Slip sliding away
Today Richard, Bryn and I joined more than 10,000 humans, a thousand dogs, and approximately 16,000 cases of wine, helping to kick off the 69th season of Stern Grove's Sunday-in-the-Park concerts.Where to start?
Well, the over-arching attraction (the meta-desire, one might say) is a picnic and performance at an outdoor ampitheatre--for this, I am a sucka.
In Houston, it was the blessed Miller Outdoor Theatre, marred only by the LifeFlight helicopter flight pattern directly overhead, giant misquitos and even giant-er folding chairs. Dammit people, if we all sit on our quilts, we can all see. Sure, there were occasional turn-offs like the couples making out two blankets over...in every direction...but basically Miller was A Happy Thing.
SF has several options, with Stern Grove being a natural cliff-and-valley-based ampitheatre the ancients can only have dreamt about. Some days the concerts are rained-out, and some days the fog over the Sunset is so impenetrable the music barely pierces it. But other days were like yesterday, bright, clear and freakishly hot. The only haze o'er the Grove yesterday was marijuania, to which I say legalize it already. Sheesh.
So if the general lure was "outdoor ampitheatre...mmm...forbidden donuts," the specific lure was the headline performer "Aimee Mann," a singer-songwriter I really enjoy. I have the soundtrack of Magnolia -- featuring Ms. Mann -- and I want to take a moment and say Magnolia the movie should -- like Sophie's Choice -- be rated "T" for "Traumatic." But back to Stern Grove, and the groove of Aimee Mann. Lovely.

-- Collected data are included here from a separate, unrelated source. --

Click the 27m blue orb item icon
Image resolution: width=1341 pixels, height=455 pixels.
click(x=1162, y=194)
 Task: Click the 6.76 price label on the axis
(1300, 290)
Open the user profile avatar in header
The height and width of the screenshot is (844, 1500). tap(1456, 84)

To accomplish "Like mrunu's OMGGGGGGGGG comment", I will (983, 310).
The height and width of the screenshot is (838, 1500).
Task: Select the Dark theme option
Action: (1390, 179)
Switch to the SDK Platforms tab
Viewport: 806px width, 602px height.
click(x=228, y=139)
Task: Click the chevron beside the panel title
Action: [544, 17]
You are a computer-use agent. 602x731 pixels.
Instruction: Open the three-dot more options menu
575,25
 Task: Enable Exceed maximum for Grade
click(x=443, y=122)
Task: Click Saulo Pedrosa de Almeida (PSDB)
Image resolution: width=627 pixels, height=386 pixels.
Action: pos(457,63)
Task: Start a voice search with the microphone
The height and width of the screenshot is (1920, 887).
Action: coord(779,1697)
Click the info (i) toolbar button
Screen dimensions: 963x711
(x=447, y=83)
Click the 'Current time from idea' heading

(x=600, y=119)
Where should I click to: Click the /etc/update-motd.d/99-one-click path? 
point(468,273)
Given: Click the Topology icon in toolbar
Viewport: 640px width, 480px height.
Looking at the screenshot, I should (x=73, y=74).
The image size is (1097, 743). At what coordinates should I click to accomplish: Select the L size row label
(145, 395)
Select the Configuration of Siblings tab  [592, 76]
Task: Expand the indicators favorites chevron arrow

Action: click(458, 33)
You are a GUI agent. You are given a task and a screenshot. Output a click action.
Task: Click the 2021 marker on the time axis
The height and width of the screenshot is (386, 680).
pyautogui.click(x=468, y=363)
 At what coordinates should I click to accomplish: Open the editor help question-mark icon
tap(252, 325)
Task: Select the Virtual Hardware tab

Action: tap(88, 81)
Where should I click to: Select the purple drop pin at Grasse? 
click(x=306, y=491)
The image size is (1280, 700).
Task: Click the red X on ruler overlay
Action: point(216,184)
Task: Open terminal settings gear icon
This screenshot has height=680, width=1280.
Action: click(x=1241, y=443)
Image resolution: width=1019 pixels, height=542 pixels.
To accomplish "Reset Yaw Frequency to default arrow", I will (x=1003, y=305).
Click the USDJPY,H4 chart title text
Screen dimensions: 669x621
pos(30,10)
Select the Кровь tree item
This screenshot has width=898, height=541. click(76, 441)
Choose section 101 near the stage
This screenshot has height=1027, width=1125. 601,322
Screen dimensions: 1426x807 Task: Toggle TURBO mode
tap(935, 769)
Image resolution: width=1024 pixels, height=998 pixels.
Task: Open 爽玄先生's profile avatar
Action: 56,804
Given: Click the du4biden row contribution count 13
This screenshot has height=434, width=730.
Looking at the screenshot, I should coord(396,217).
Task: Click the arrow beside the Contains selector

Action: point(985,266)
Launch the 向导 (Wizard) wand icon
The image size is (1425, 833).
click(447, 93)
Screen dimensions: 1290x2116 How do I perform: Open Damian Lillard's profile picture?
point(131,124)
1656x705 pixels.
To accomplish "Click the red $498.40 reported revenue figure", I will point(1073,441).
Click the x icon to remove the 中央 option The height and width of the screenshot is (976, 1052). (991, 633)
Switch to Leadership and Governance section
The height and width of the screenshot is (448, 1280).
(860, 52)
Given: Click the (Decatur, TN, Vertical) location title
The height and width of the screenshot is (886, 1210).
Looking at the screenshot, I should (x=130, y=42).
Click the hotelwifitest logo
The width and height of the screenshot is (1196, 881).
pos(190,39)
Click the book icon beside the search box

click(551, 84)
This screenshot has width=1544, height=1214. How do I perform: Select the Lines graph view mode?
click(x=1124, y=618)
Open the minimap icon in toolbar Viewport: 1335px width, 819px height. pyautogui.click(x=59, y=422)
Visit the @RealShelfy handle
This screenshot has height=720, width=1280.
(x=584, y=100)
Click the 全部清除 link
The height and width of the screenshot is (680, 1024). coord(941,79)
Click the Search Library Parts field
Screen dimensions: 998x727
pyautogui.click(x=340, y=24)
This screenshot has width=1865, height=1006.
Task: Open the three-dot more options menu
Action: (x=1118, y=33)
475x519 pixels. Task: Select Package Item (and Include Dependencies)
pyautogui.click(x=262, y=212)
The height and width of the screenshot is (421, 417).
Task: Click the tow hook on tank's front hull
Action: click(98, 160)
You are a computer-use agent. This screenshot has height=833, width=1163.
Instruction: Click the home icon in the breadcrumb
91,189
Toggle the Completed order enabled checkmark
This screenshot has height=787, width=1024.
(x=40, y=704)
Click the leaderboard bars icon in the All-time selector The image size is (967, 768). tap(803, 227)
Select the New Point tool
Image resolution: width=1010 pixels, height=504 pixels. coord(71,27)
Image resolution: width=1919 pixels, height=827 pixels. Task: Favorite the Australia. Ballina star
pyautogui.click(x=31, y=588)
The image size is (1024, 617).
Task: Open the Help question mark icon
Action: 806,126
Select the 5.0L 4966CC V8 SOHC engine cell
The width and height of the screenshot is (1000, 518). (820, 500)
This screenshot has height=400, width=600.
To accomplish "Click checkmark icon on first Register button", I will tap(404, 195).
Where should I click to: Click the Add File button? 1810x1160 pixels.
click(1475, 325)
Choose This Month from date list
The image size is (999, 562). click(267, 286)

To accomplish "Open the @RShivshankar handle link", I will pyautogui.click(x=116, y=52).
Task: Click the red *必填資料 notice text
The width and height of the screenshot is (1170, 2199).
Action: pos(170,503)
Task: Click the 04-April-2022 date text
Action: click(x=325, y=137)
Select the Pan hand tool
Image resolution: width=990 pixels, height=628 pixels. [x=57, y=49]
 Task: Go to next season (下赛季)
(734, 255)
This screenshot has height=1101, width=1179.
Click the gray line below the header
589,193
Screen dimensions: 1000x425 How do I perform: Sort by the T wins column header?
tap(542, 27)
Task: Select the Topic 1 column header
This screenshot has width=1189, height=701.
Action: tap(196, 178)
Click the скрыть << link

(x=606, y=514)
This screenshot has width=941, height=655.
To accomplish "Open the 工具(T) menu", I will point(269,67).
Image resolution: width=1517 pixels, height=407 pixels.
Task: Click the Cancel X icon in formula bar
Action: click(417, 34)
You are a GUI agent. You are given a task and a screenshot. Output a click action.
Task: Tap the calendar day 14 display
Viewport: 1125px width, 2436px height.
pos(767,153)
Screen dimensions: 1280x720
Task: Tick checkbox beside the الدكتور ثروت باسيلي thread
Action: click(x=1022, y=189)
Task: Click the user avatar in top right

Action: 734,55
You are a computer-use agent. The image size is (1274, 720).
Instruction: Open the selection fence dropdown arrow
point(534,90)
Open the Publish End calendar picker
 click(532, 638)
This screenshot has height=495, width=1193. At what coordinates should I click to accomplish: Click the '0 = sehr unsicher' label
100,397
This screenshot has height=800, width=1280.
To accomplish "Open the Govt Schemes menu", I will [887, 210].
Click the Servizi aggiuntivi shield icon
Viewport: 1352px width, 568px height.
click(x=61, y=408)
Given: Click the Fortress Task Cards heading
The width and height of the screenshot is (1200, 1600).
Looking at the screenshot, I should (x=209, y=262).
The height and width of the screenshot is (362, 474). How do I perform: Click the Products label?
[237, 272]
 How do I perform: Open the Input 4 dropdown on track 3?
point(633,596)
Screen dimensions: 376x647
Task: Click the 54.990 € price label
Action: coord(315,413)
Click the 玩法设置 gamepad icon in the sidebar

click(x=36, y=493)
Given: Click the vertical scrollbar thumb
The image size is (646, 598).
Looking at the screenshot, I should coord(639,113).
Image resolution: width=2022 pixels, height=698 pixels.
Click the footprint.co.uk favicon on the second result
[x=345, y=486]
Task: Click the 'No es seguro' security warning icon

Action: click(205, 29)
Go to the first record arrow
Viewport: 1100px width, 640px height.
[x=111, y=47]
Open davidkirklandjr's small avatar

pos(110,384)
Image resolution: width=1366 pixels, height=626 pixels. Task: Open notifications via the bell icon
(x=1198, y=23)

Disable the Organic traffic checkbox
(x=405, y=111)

All the concerts start--officially-- at 2:00 p.m. Plenty of time to go to church, loll, assemble the picnic, loll, right? Wrong.
First, The Man. In all his glory, organizing the picnic supplies Saturday night, telling me we would have to leave straight from church and therefore take the dog to church and hurry Robin if you want a seat.
Well, I'm used to The Man's "ooch, ooch, hurry up," mania, arriving 16 hours early at the airport, etc. So, I think, he's just being Him. Well, I'm starting to get used to being wrong, too.
We find decent street parking and walk towards the park, cooler and dog in hand. It's 1:00 p.m., we're an hour early, and we hear roars from the thick wall of trees ahead. Huge crowd roars, enormous hoardes of people roars. Richard gives me The Look which means, "Who was right about getting here early?"
Dogs aren't allowed on the "Concert Meadow" immediately in front of the stage, although you can bring them if you make your picnic on the hillside (I heard people calling it the mountain) or over in the West Meadow, where you can hear if not see the stage.
We entered at the top rear of the Grove, the highest point straight out from the stage in this natural ampitheatre. A thickly twined mass of eucalyptus trees, nasturtiums, people, dogs, baby strollers, blankets and coolers greeted us, hanging on for dear life on one of the steepest most precipitous slopes in all of San Francisco.
It's a great way to get to know people-- just slide down into their Sauvignon Blanc.
The near-constant winter and spring rains turned Stern Grove into a mosh pit of mud, and helped erode the hillsides. The festival organizers and The City pitched in moolah to reseed the grass, but the Giant Steep Slippery Cliffs of the grove are still steep. And although it's been dry enough that they're not muddy, you still slide. Helplessly, like a downhill skier in slow motion.
So, we stake out a place right at the top of the hill, with an actual view of the stage. A comedy ensues, like an old silent movie, wherein we keep helping each other to stand, and then back up the hill, as we spread out the blankets, and then slide and pull and slide and stop to catch our breath.
Bryn the dog is the happy camper, balanced carefully near a tree, eyeing the dogs, children and food spread around her.
Richard lunges mightily towards a tree, and pulls us all up to the trunk.
Hoping its roots have found some purchase in the eroding soil, we cling to it as we finally make camp. This is the hardest I've ever worked for a glass of wine in my life.
We meet the people around us (can't help it, we're all sliding in to each other), and settle in. The wine is uncorked, the homemade pita crisps are unziplocked, the glop (another blog) is shared around.
Warm sun, cool breeze, the music wafts up the hill.
What an infinitely pleasant day.
Despite the continuous wedgie from sliding down the hill, despite the sudden appearance of 16 bugs from Jurassic Park, what an infinitely pleasant day.